Ese crucifijo que contemplas y ante el cual rezas con devoción es un recordatorio. Memorial de una muerte, que por muy bien pintada que esté no dejará de lado ni la cruz, patíbulo ensangrentado, ni los clavos que sostienen al amado traspasado.
Autor: Gerardo Buitrago, LC | Fuente: Catholic.net
¿Alguna vez nos hemos extasiado delante de un cuadro de Cristo crucificado? ¿Viendo el cuerpo estilizado, pero siempre dolorido, de un hombre que representa a Dios muerto por amor a ti? ¿Qué es lo que hace exclamar a santa Teresa “En la cruz está la vida / y el consuelo / y ella sola es el camino / para el cielo”?
“Es Dios que por nuestra salvación / no ha sufrido únicamente en una pintura. / Sí, ha habido un día en que Dios ha sufrido por nosotros” (Paul Claudel, Vía crucis, octava estación). Cuántas veces nos ocurre que delante del crucifijo nos fijamos quizá en el arte, y no nos damos cuenta que ahí se esconde la más apasionante historia de amor.
Cierto día un chico ve que su amada ha sido capturada por gente sin escrúpulos, y encerrada en el sótano más oscuro de un edificio abandonado. Decide ir en su busca, sabiendo que se dirige a la muerte. Cuando está a las puertas del lugar se da cuenta de que su amada está muriendo a causa de las enfermedades y malos tratos.
Aún así entra. Al cruzar el umbral de la prisión encuentra un mensaje que dice: “Sólo con tu vida salvarás a tu amada de la muerte”. No había acabado de leer cuando lanzando un grito dijo: “Hagan lo que quieran conmigo, pero déjenla salir con vida”. Al gemido lastimero, respondió el silencio que precede la muerte. Muerte dolorosa. Su cuerpo inerte dejó constancia del amor que su corazón albergaba. Firmó con su sangre un pacto de amor.
Parece el perfecto retrato para una excelente película de Hollywood. Si quieres saber la verdad, está inspirada en una historia de amor que es mucho más dolorosa. El protagonista somos nosotros, pero no en masa: tú y yo, cada uno de nosotros. Y no somos precisamente el héroe de la historia. Un hombre llamado Jesús ha derramado su sangre, para que tú, hoy, encuentres que hay alguien que no ha dejado de amarte, firmando así un pacto de amor.

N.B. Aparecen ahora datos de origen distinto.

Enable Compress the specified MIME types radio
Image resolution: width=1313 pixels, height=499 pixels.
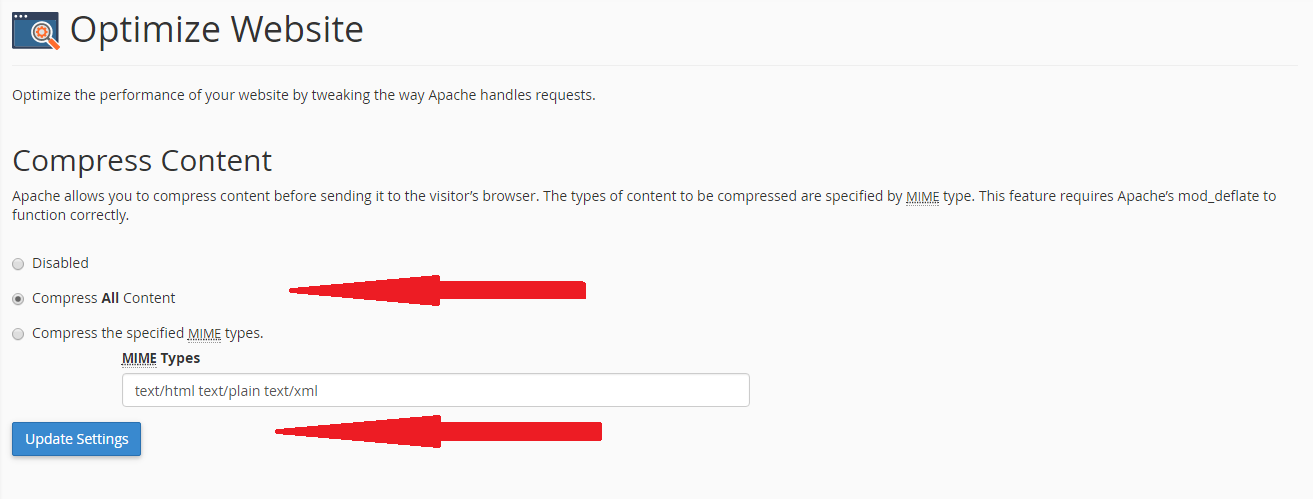(18, 334)
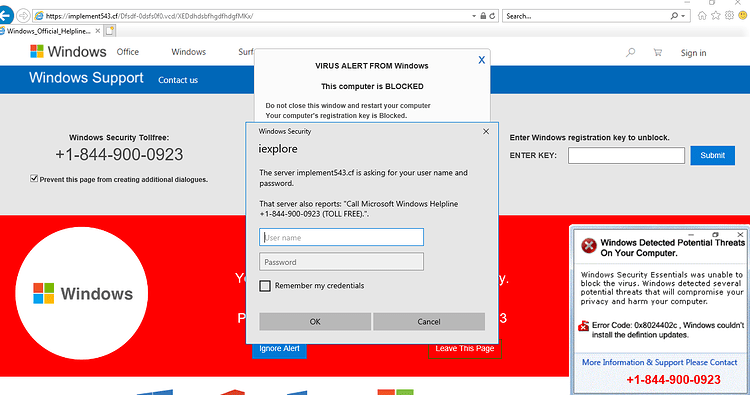Click the ENTER KEY text field
This screenshot has height=395, width=750.
click(626, 155)
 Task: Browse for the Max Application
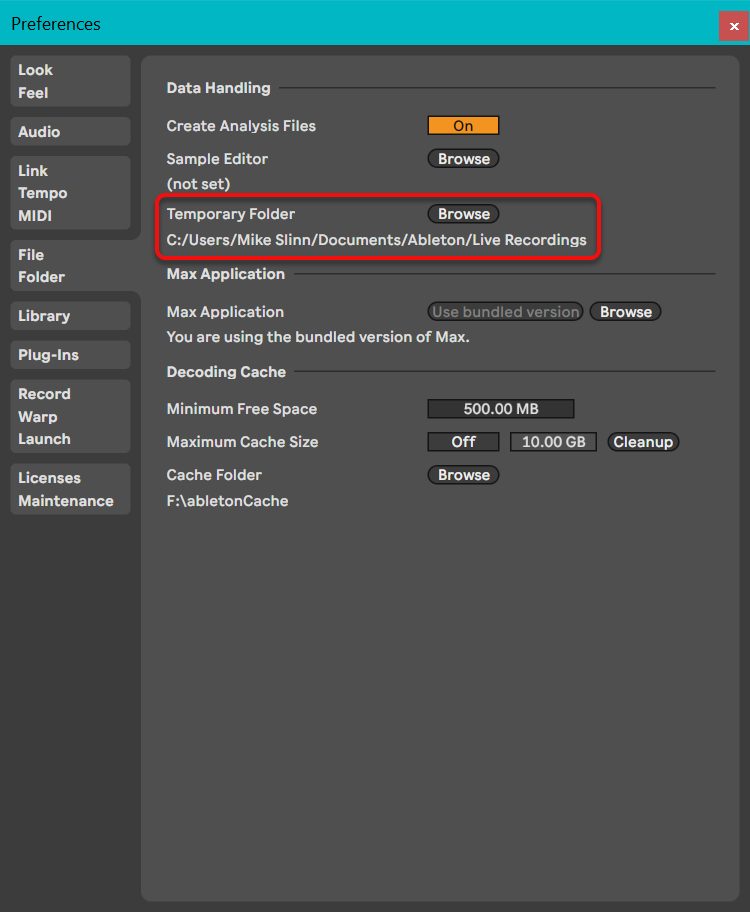(625, 312)
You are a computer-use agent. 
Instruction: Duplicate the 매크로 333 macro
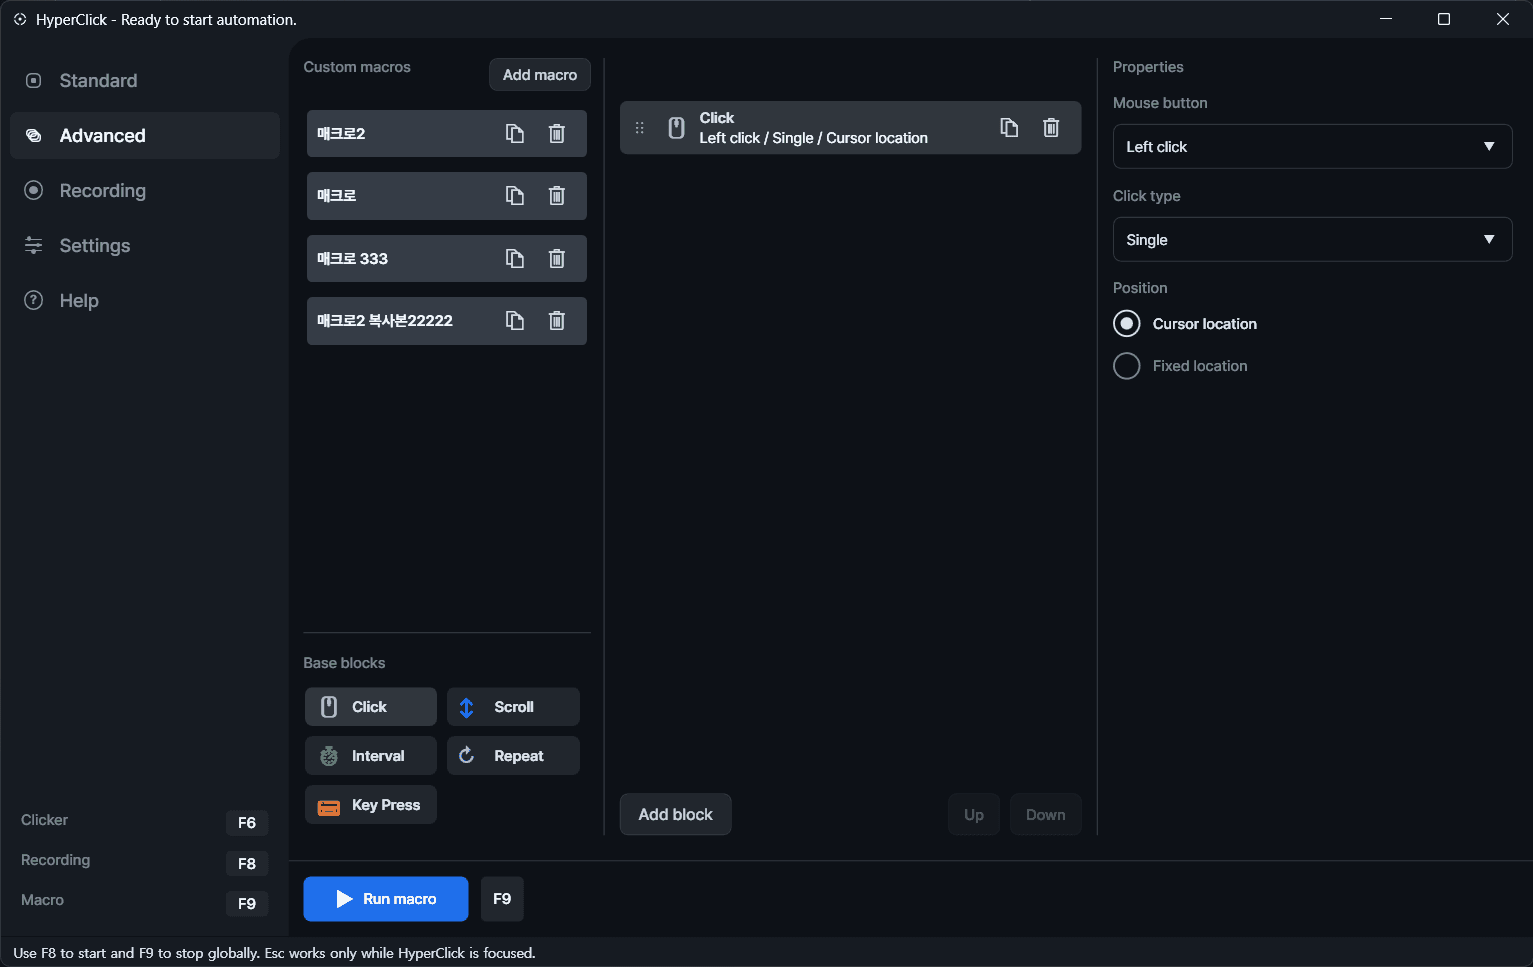pos(515,258)
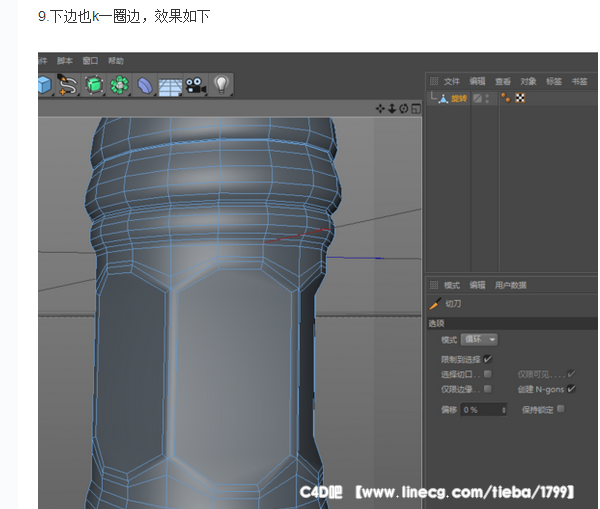Open the 模式 循环 dropdown
The width and height of the screenshot is (600, 509).
click(479, 340)
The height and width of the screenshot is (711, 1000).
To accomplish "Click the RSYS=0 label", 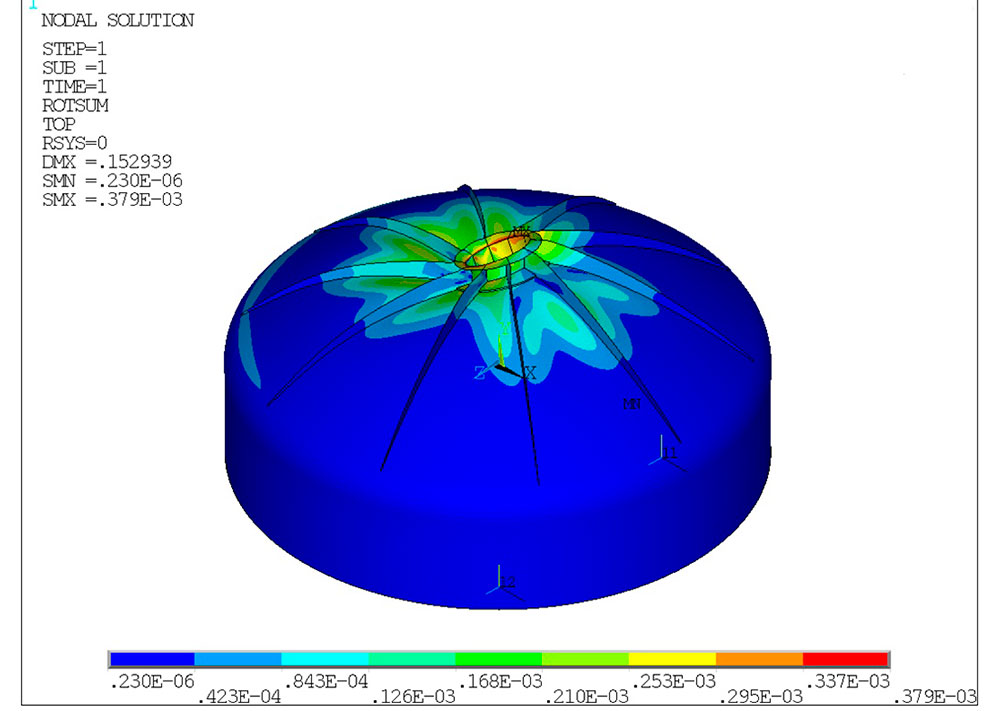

Ese crucifijo que contemplas y ante el cual rezas con devoción es un recordatorio. Memorial de una muerte, que por muy bien pintada que esté no dejará de lado ni la cruz, patíbulo ensangrentado, ni los clavos que sostienen al amado traspasado.
“Hierve la sangre y corre apresurada, / baña el cuerpo de Dios y tiñe el suelo, / y la tierra con ella consagrada / competir osa con el mismo cielo; / parte líquida está, parte cuajada, / y toda causa horror y da consuelo; / horror, viendo que sale desta suerte, consuelo, porque Dios por mí la vierte” (Fray Diego de Hojeda, Yo pequé mi Señor y tú padeces...).
¿Pero acabará este amor en un gesto de entrega y nada más? ¿Qué tiene de diferente el amor del crucificado? “No existe una sola cruz entre los hombres / a la que su cuerpo no se adapte, / no existe pecado entre los hombres / que sus llagas no sanen” (Paul Claudel, Vía crucis, decimocuarta estación).
Su amor es eterno, porque no termina en la cruz. La cruz ha sido la llave que ha abierto las puertas del tabernáculo. Un camino que pasa por la cruz y el calvario, mas no es ese su destino. Rompiendo las ataduras de la muerte ha dejado en nuestra alma, no ya las lágrimas de la muerte, sino la alegría de su presencia y compañía. Cruzando el umbral de la muerte nos ha abierto el umbral de la esperanza.
El Santo Padre nos revela la alegría que es encontrar un amor como aquél que “nos da la certeza de que, mientras más duras sean las pruebas, difíciles los problemas y pesado el sufrimiento, no caeremos nunca fuera de las manos de Dios, esas manos que nos crearon, nos sostienen y nos acompañan en el camino de la vida, porque están conducidas por un amor infinito y fiel” (Audiencia del Santo Padre, miércoles 12 de febrero de 2012).
Éste es el secreto del crucificado. Todo su sufrimiento no terminará jamás en un cuerpo inerte. La cruz ensangrentada no será más que la fuerza que días después hará rodar la piedra del sepulcro. La vida agonizante hará resucitar la de tantos otros que sintiendo su amor hemos sido secuestrados y necesitamos que alguien pague por nosotros un precio que ninguno sino Dios puede pagar: Amor eterno, hecho resurrección, hecho palabra, hecho Eucaristía. Un amor inolvidable.